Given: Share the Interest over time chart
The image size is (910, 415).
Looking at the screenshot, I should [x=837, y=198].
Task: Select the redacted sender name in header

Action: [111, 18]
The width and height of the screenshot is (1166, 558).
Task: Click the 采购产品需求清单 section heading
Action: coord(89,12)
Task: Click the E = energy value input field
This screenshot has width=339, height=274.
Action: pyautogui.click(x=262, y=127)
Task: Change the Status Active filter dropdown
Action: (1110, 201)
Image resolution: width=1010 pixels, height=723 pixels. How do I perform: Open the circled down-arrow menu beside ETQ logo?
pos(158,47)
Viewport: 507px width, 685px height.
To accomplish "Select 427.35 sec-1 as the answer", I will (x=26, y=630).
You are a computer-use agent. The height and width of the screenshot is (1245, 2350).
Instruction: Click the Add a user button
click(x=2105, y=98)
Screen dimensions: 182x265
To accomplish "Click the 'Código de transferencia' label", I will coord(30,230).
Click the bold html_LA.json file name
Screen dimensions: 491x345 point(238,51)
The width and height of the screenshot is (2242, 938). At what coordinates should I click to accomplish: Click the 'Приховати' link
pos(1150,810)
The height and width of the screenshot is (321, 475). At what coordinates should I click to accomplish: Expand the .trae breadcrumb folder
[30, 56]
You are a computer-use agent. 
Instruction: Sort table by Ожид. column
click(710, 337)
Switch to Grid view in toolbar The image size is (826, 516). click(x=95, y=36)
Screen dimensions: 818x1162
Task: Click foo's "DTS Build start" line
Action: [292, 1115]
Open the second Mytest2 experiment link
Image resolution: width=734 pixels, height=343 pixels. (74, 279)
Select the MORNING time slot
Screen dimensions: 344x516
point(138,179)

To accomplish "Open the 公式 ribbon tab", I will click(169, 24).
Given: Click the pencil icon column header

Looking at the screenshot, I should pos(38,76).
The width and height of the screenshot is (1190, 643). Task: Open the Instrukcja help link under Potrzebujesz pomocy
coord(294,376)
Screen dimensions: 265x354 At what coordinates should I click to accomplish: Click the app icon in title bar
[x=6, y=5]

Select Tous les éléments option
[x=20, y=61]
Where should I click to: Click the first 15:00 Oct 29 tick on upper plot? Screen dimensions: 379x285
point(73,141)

**Task requirements**
Please write out all the data above, exactly as it reads.

**Task result**
Given: Share the Interest over time chart
The image size is (910, 415).
Looking at the screenshot, I should [x=837, y=198].
Task: Select the redacted sender name in header

Action: [111, 18]
The width and height of the screenshot is (1166, 558).
Task: Click the 采购产品需求清单 section heading
Action: coord(89,12)
Task: Click the E = energy value input field
This screenshot has width=339, height=274.
Action: pyautogui.click(x=262, y=127)
Task: Change the Status Active filter dropdown
Action: (1110, 201)
Image resolution: width=1010 pixels, height=723 pixels. How do I perform: Open the circled down-arrow menu beside ETQ logo?
pos(158,47)
Viewport: 507px width, 685px height.
To accomplish "Select 427.35 sec-1 as the answer", I will (x=26, y=630).
You are a computer-use agent. The height and width of the screenshot is (1245, 2350).
Instruction: Click the Add a user button
click(x=2105, y=98)
Screen dimensions: 182x265
To accomplish "Click the 'Código de transferencia' label", I will coord(30,230).
Click the bold html_LA.json file name
Screen dimensions: 491x345 point(238,51)
The width and height of the screenshot is (2242, 938). At what coordinates should I click to accomplish: Click the 'Приховати' link
pos(1150,810)
The height and width of the screenshot is (321, 475). At what coordinates should I click to accomplish: Expand the .trae breadcrumb folder
[30, 56]
You are a computer-use agent. 
Instruction: Sort table by Ожид. column
click(710, 337)
Switch to Grid view in toolbar The image size is (826, 516). click(x=95, y=36)
Screen dimensions: 818x1162
Task: Click foo's "DTS Build start" line
Action: [292, 1115]
Open the second Mytest2 experiment link
Image resolution: width=734 pixels, height=343 pixels. (74, 279)
Select the MORNING time slot
Screen dimensions: 344x516
point(138,179)

To accomplish "Open the 公式 ribbon tab", I will click(169, 24).
Given: Click the pencil icon column header

Looking at the screenshot, I should pos(38,76).
The width and height of the screenshot is (1190, 643). Task: Open the Instrukcja help link under Potrzebujesz pomocy
coord(294,376)
Screen dimensions: 265x354 At what coordinates should I click to accomplish: Click the app icon in title bar
[x=6, y=5]

Select Tous les éléments option
[x=20, y=61]
Where should I click to: Click the first 15:00 Oct 29 tick on upper plot? Screen dimensions: 379x285
point(73,141)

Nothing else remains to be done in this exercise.